_Required tasks_
[A] From the summary of the DNP cross-polarization study, copy word for word the part that opens with the words containing "Purpose of the" and closes with "improve CP efficiency.".
[B] In the summary of the DNP cross-polarization study, list every point given under the "Main Methods" heading.
[C] Write the next part of the summary of the DNP cross-polarization study, picking up right after its last line.

_Selected excerpt_

>>>

Purpose of the Study:

  • To investigate the cross-polarization (CP) step under dissolution DNP conditions.
  • To explore methods for enhancing CP efficiency in power-limited DNP probes.
  • To analyze the implications of solid-state DNP mechanisms on DNP-CP techniques.

Main Methods:

  • Utilized adiabatic half-passage pulses to improve CP efficiency.
  • Demonstrated frequency-swept de- and re-magnetization pulses as a low-power alternative to Hartmann-Hahn CP.
  • Applied a spin-thermodynamic model based on the thermal-mixing mechanism to analyze polarization dynamics.

Main Results:

  • Adiabatic half-passage pulses enhance CP efficiency in power-limited DNP probes.

<<<

_Dataset_
>>>

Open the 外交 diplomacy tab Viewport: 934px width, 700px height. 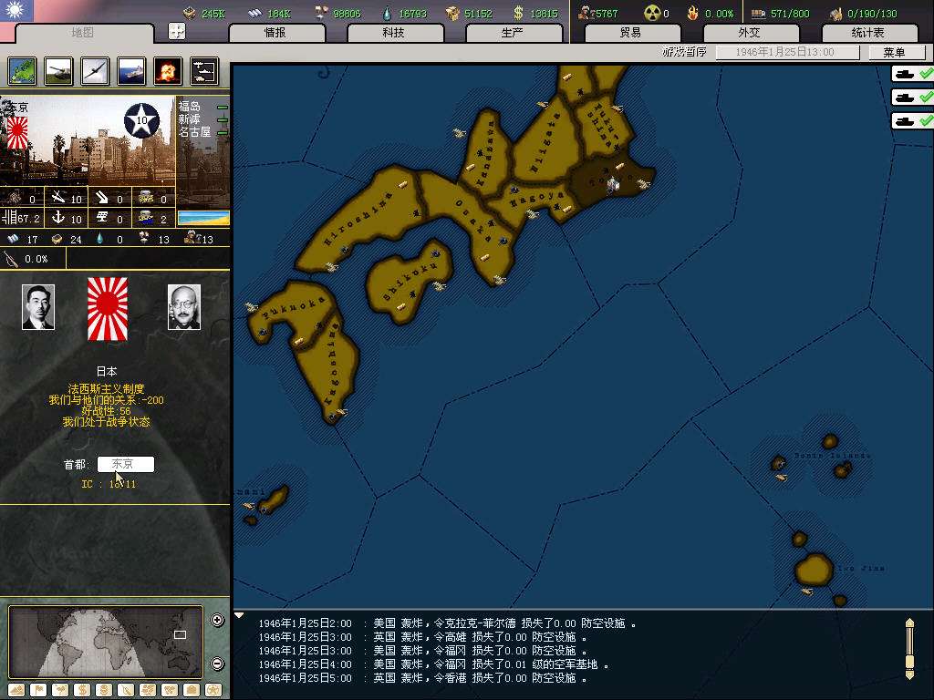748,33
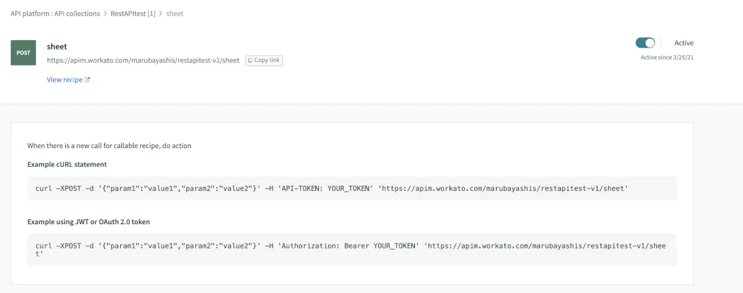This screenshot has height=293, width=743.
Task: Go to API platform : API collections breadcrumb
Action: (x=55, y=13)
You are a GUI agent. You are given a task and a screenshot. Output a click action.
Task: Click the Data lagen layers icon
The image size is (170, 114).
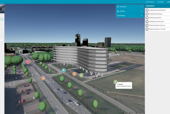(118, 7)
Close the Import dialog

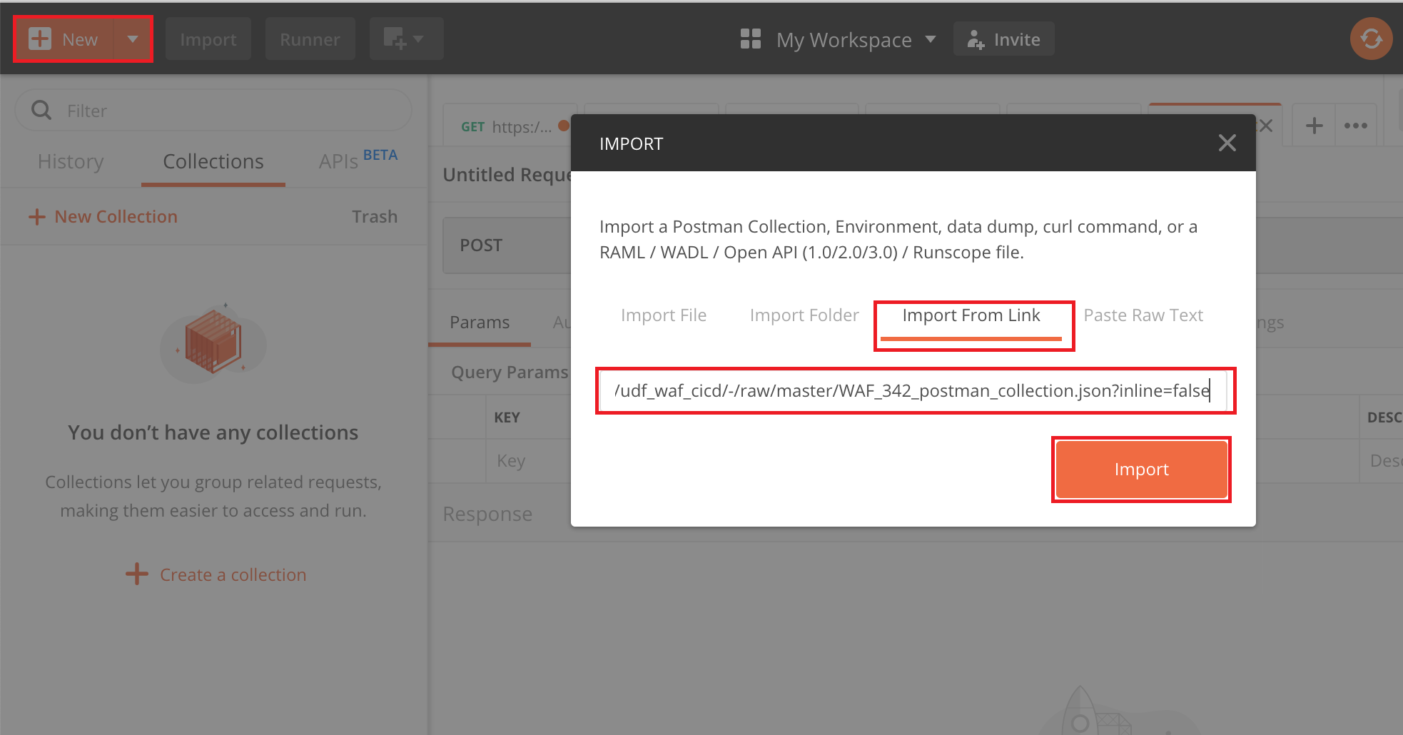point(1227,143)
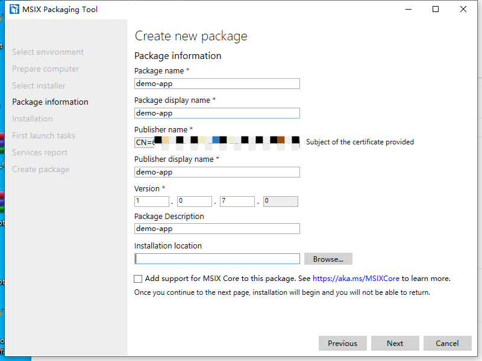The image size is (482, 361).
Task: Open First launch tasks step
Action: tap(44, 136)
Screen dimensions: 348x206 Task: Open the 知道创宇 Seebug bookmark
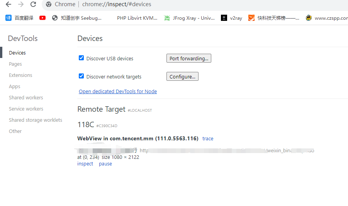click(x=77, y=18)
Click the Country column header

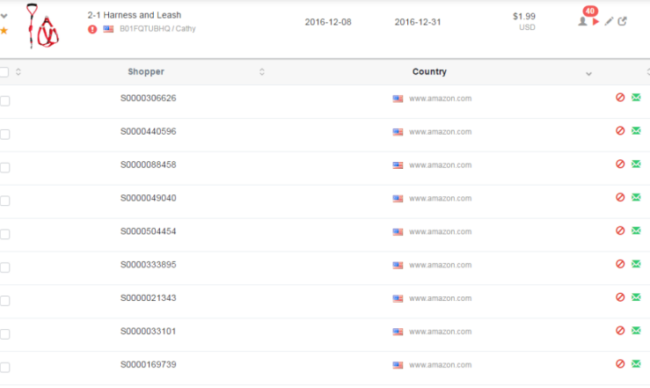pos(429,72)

<<<
>>>

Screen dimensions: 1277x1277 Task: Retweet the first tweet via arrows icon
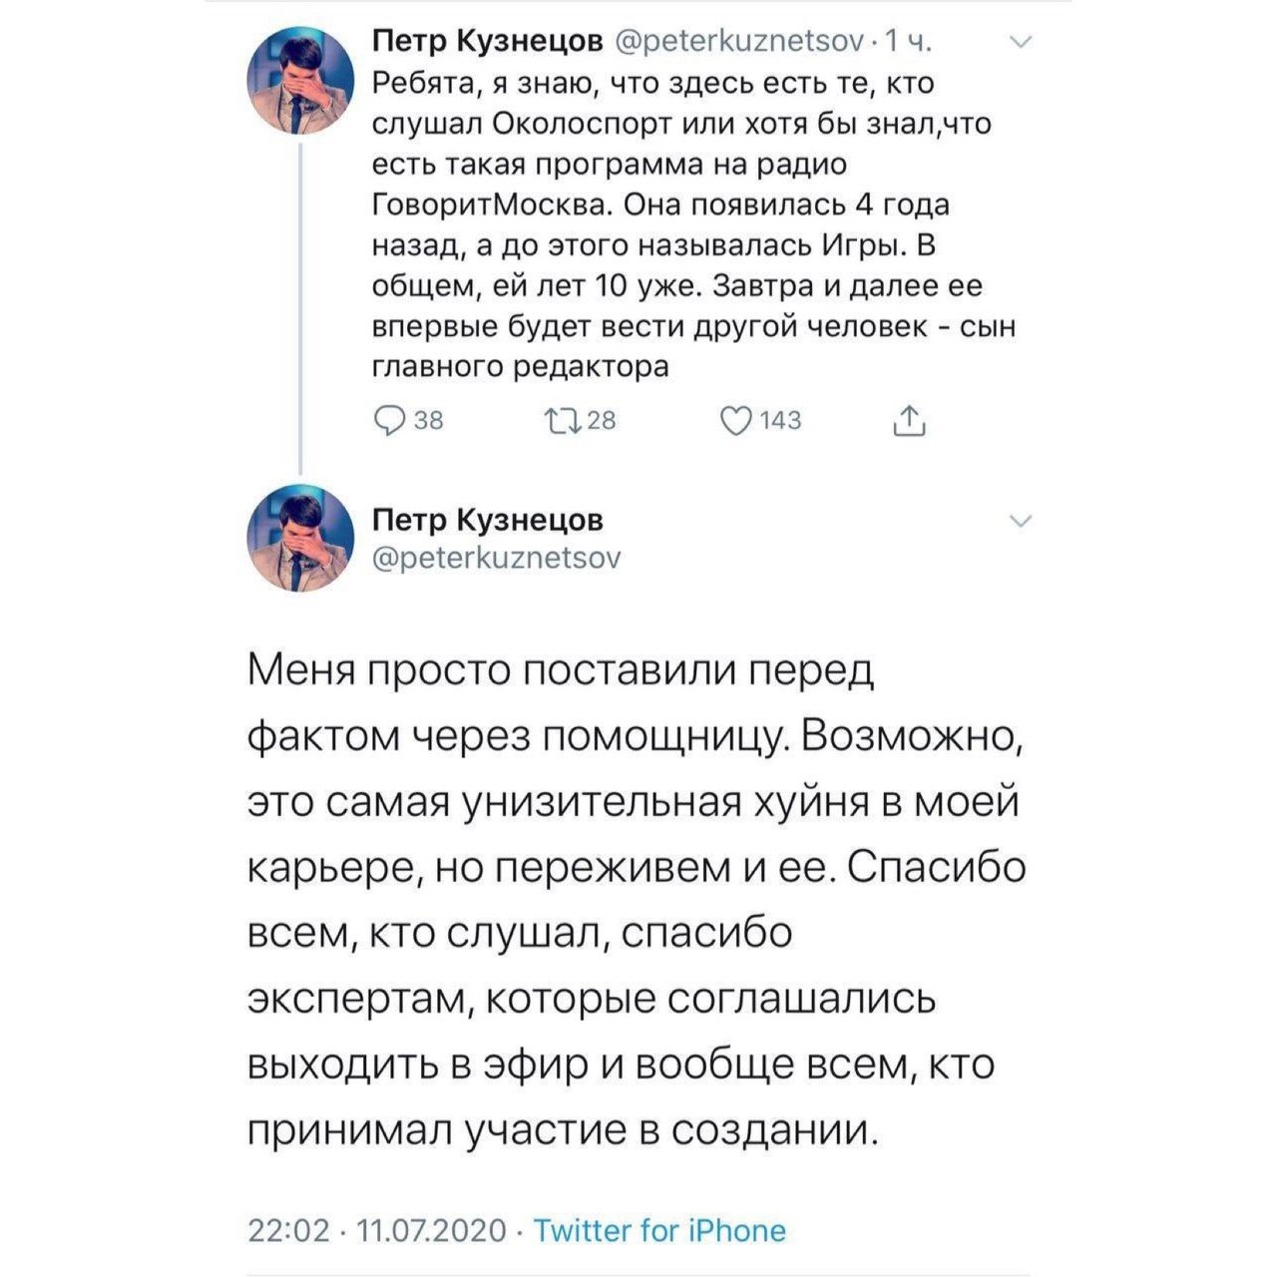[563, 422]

<<<

_Answers by item_
[A]
Purpose of the Study:

  • To investigate the cross-polarization (CP) step under dissolution DNP conditions.
  • To explore methods for enhancing CP efficiency in power-limited DNP probes.
  • To analyze the implications of solid-state DNP mechanisms on DNP-CP techniques.

Main Methods:

  • Utilized adiabatic half-passage pulses to improve CP efficiency.

[B]
- Utilized adiabatic half-passage pulses to improve CP efficiency.
- Demonstrated frequency-swept de- and re-magnetization pulses as a low-power alternative to Hartmann-Hahn CP.
- Applied a spin-thermodynamic model based on the thermal-mixing mechanism to analyze polarization dynamics.

[C]
  • Frequency-swept pulses enable polarization transfer via dipolar order as a low-power CP alternative.
  • The spin-thermodynamic model explains enhanced DNP efficiency with solvent deuteration.

Conclusions:

  • Dissolution DNP combined with CP can overcome the long build-up time limitation.
  • Advanced pulse techniques (adiabatic, frequency-swept) improve CP efficiency.
  • Spin-thermodynamic modeling provides insights into DNP-CP mechanisms and optimization.